In a scathing biography, Carman's only child, Dominic, said his father forced him to watch as he humiliated and beat his mother. He also says his father drank and gambled heavily.

In the book, No Ordinary Man, he writes: "From the age of four or five, I was made to watch each punishing performance as he degraded her [Dominic's mother, Celia] with violent, caustic language and blows from his fists."

Dominic, 40, a publisher, says he has written the book as an "exorcism" but also on the orders of his father.

He tells how his father, who won court victories for Mohamed Al Fayed against Neil Hamilton and The Guardian against Jonathan Aitken, punched Celia in the stomach when she was pregnant and threatened her with two knives, saying: "Which one do you want in you first?" Later in life, Dominic tried to stop the beatings and, sometimes, neighbours called in police. But, according to the book, the barrister handled the situation by "letting it be known exactly who he was, and whom he knew. Portraying himself as the innocent victim of a 'neurotic wife' ".
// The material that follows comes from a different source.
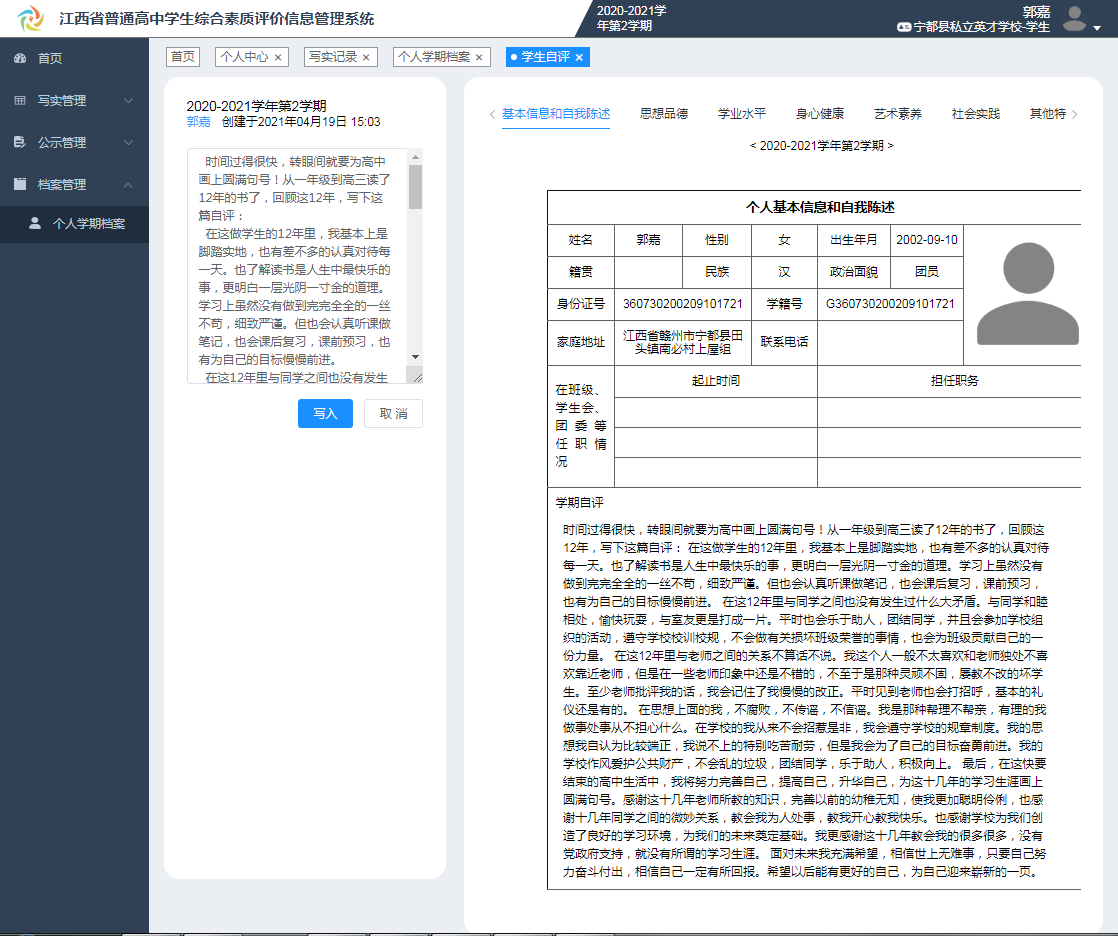Click the system logo in top-left corner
His third wife, the chef Frances Atkins, also tried to reform Carman's heavy drinking and gambling but her efforts ended in domestic violence. "During one argument, he threw her down the stairs, cracking her hip," Dominic wrote, claiming she suffered epileptic fits as a result. In the book, which is to be accompanied by a BBC documentary starring David Suchet, it is claimed Frances never had a proper sexual relationship with Carman and he suspected her of infidelity. His first wife, Ursula Groves, tells how their marriage was never consummated and how he wanted her to dress in the same style as showgirls in the clubs he visited. "I would not have been surprised if he had told me he was bisexual but he didn't," she says.

His drinking and gambling binges often left his wives penniless. Dominic recalled hiding with his mother when the milkman called for money. Later, when Carman moved to London, he would visit casinos with up to £50,000 in cash.

Carman's final companion, the barrister Karen Phillips, is believed to be writing her own version of the advocate's story.